There are two different approaches to preventing headaches with diet. The first approach would be an elimination diet that avoids foods and beverages known to trigger headaches, researchers said.
The second approach would be follow a comprehensive diet whose very composition may prevent headaches, said Vincent Martin, professor at the University of Cincinnati in the US.
Researchers, including Brinder Vij, associate professor at UC, performed an exhaustive review of more than 180 research studies on the subject of migraine and diet.
"Let's say you regularly pound down three or four cups of coffee every morning and you decide to skip your morning routine one day, you will likely have full-fledged caffeine withdrawal headache that day," he said.
That said, too much coffee may also present a risk, no more than 400 milligrammes daily - one cup is 125 milligrammes - is probably the maximum for migraine patients, said Martin.
"Large amounts of caffeine can bring on anxiety and depressive symptoms as well as headaches," he said.
"You eat more natural things such as fresh vegetables, fresh fruits and fresh meats. MSG is most provocative when consumed in liquids such as soups," he said.

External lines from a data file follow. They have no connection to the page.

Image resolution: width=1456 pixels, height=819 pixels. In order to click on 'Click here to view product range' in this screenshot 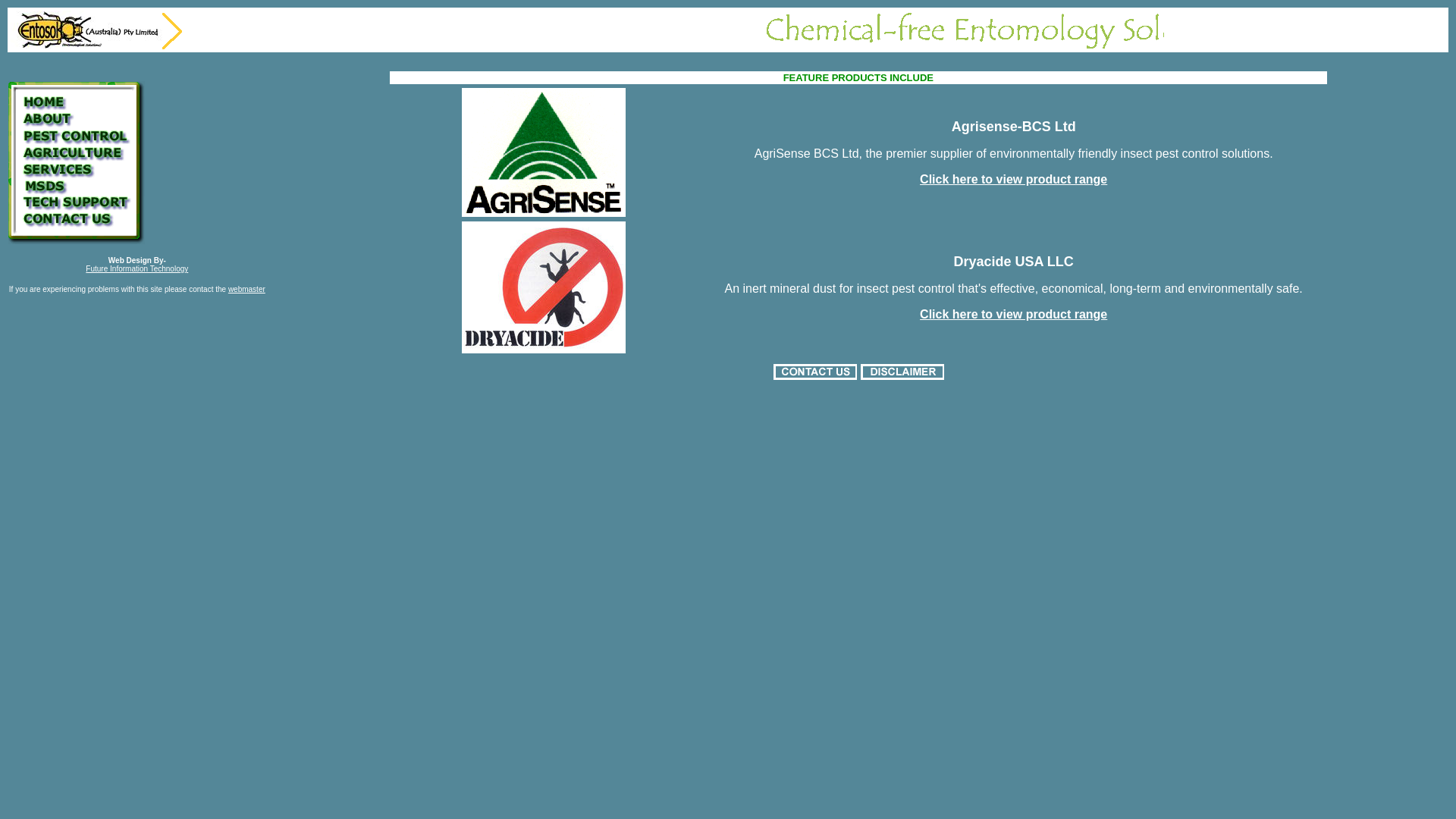, I will do `click(1013, 178)`.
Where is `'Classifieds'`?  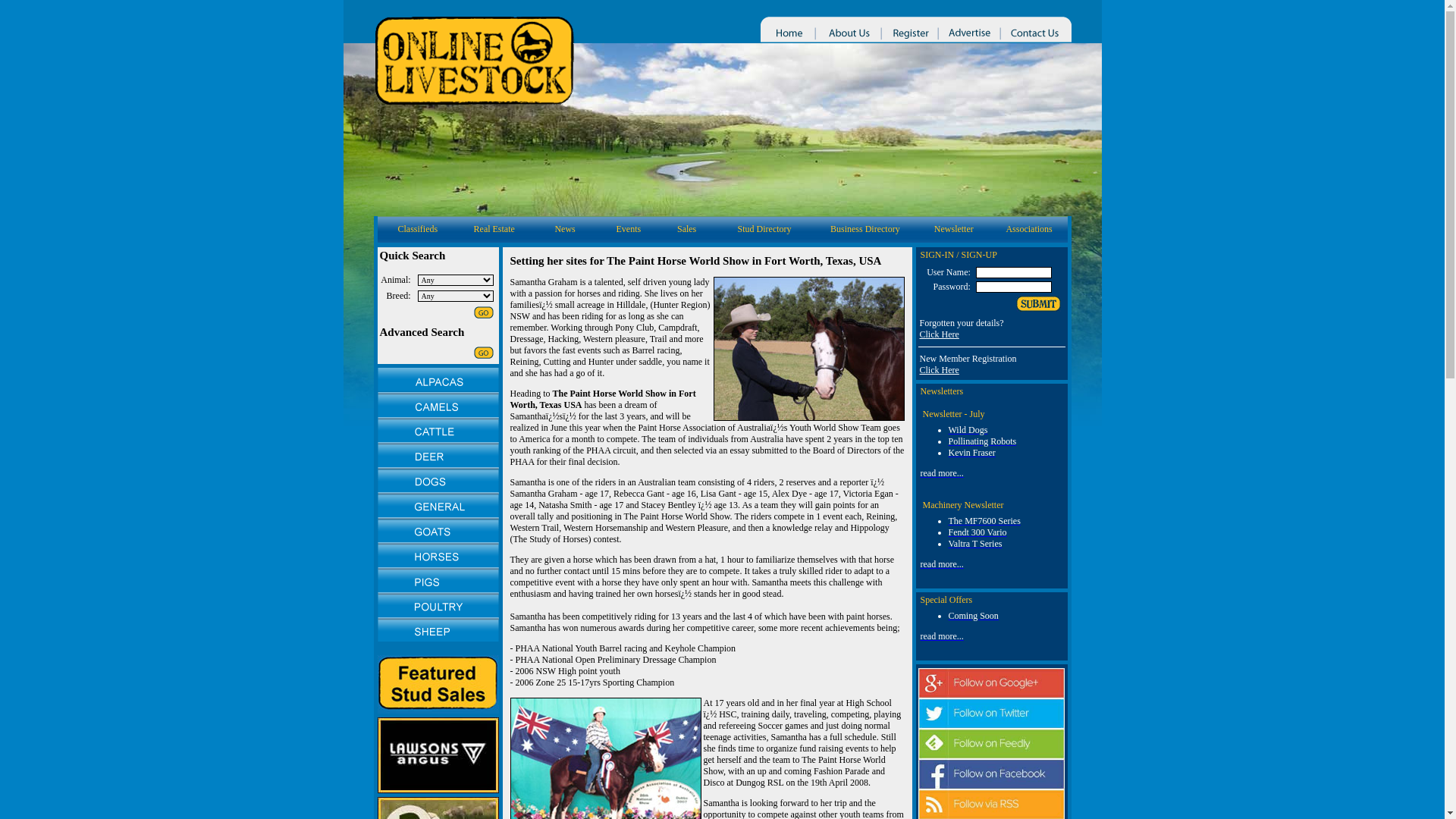
'Classifieds' is located at coordinates (417, 228).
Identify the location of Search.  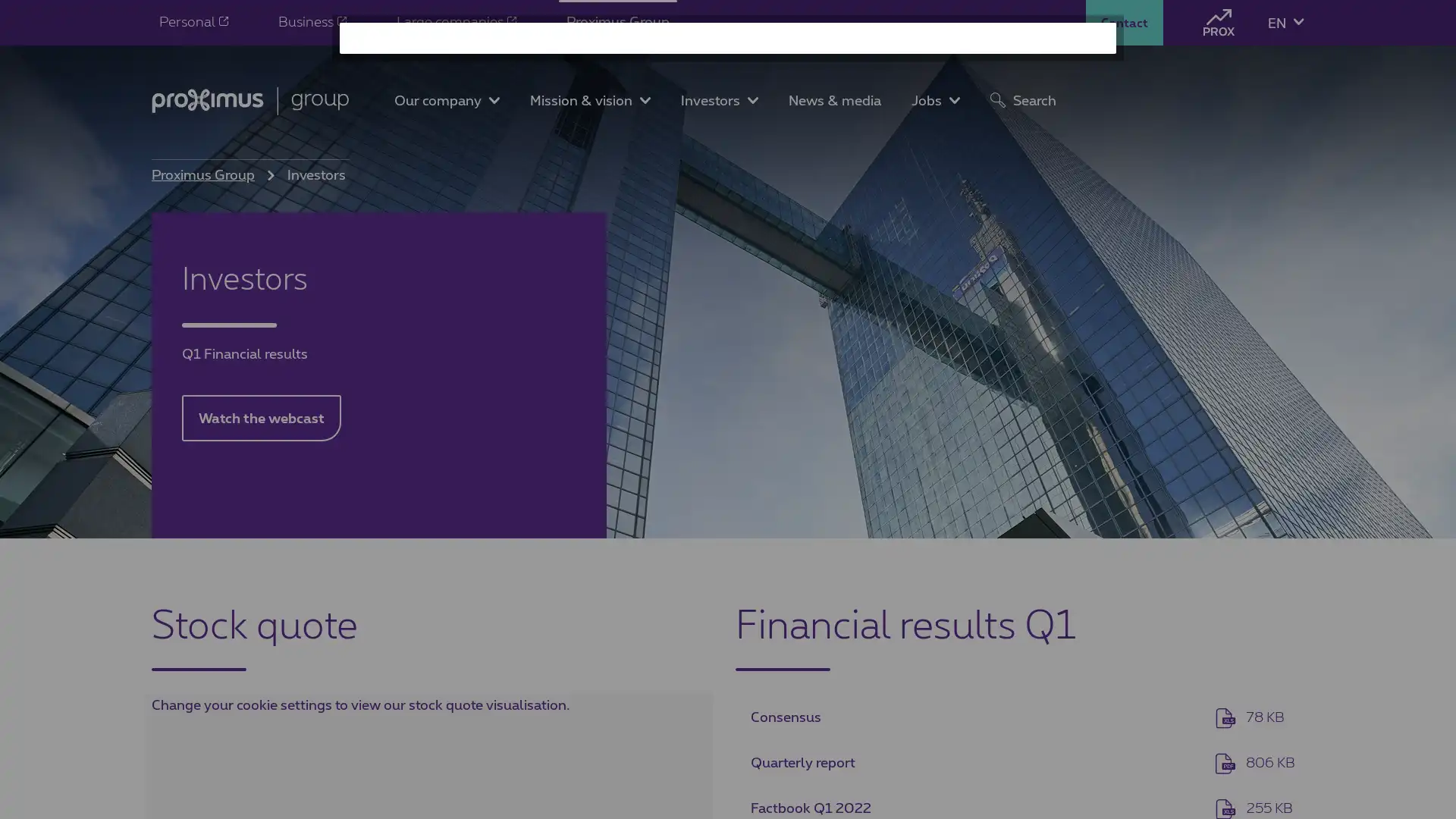
(1023, 100).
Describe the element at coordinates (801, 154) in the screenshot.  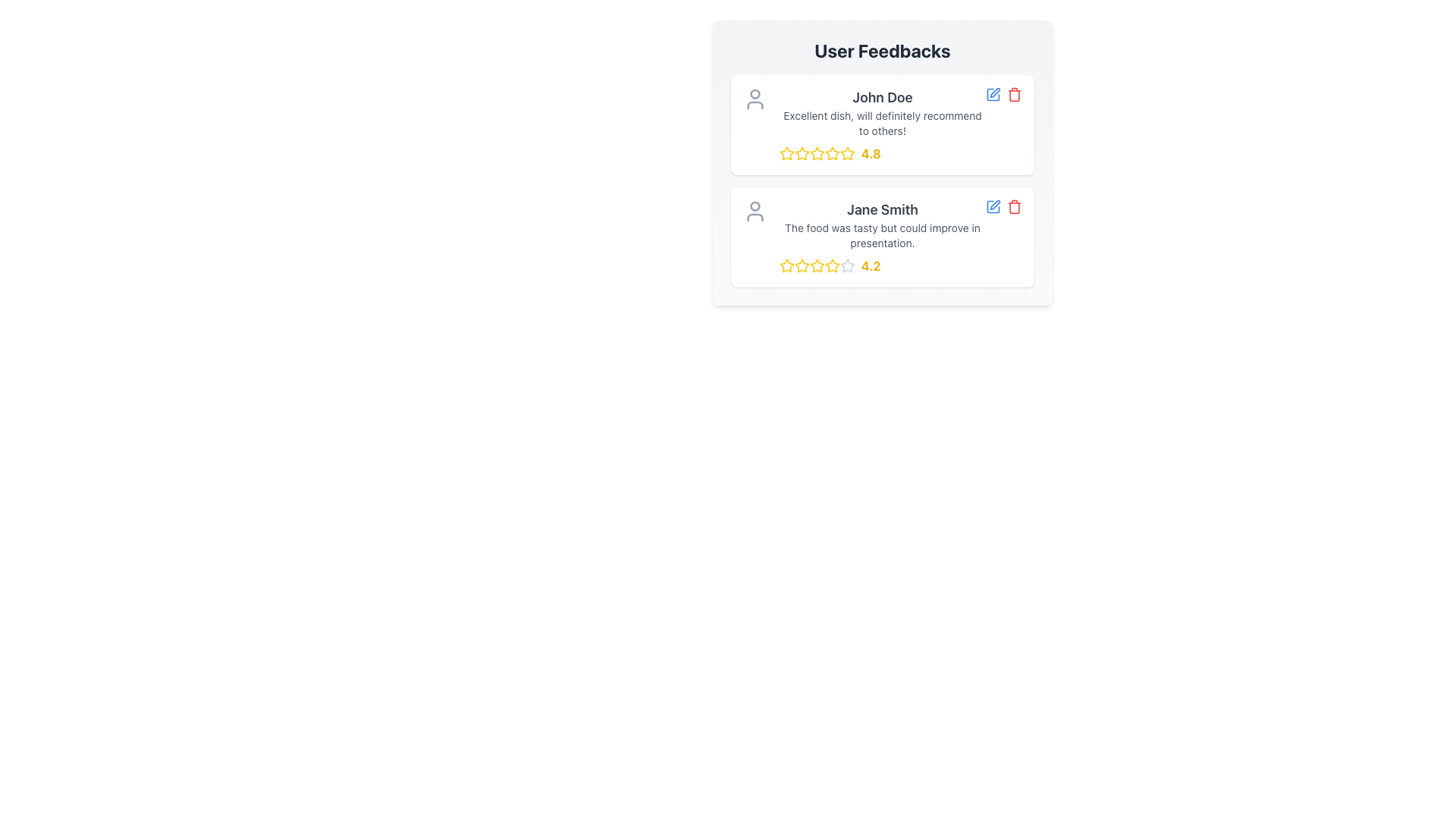
I see `the second yellow star icon in the user feedback section` at that location.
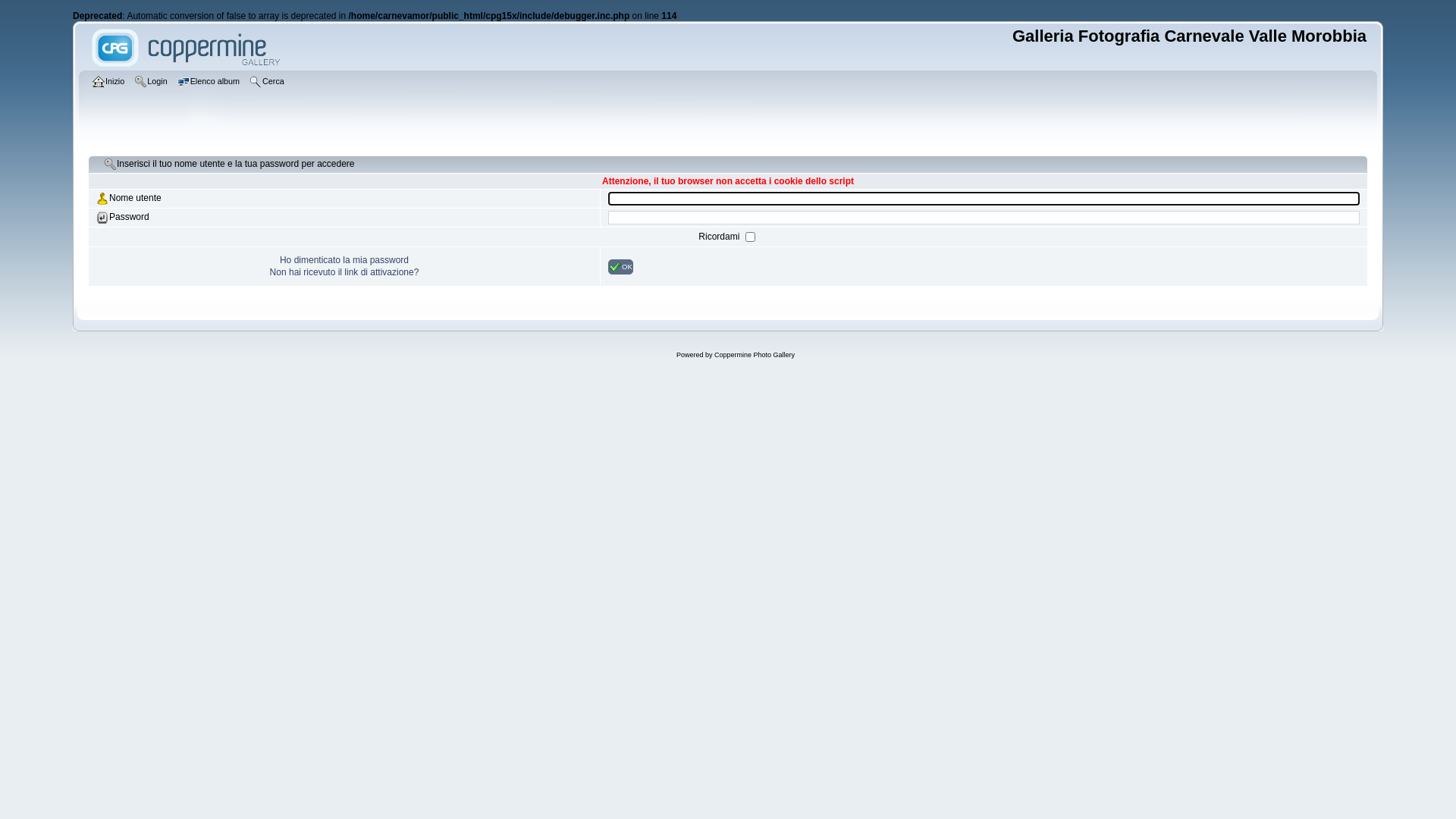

Alcohol is one of the most commonly reported dietary trigger factors for migraine and studies suggest vodka and red wines, especially those with highest histamine content are problematic, said Martin.
There is a lot of interest in gluten-free diets, but they are only helpful in lessening headaches if the individuals suffer from celiac disease, which can be established by a positive blood test or intestinal biopsy, he added.
Low fat diets restrict the amount of fat to less than 20 per cent of your daily energy requirements, Vij said.
"The beauty of these diets is that they not only reduce headaches, but may produce weight loss and prevent heart disease,"he added.
The study was published in Headache: The Journal of Head and Face Pain.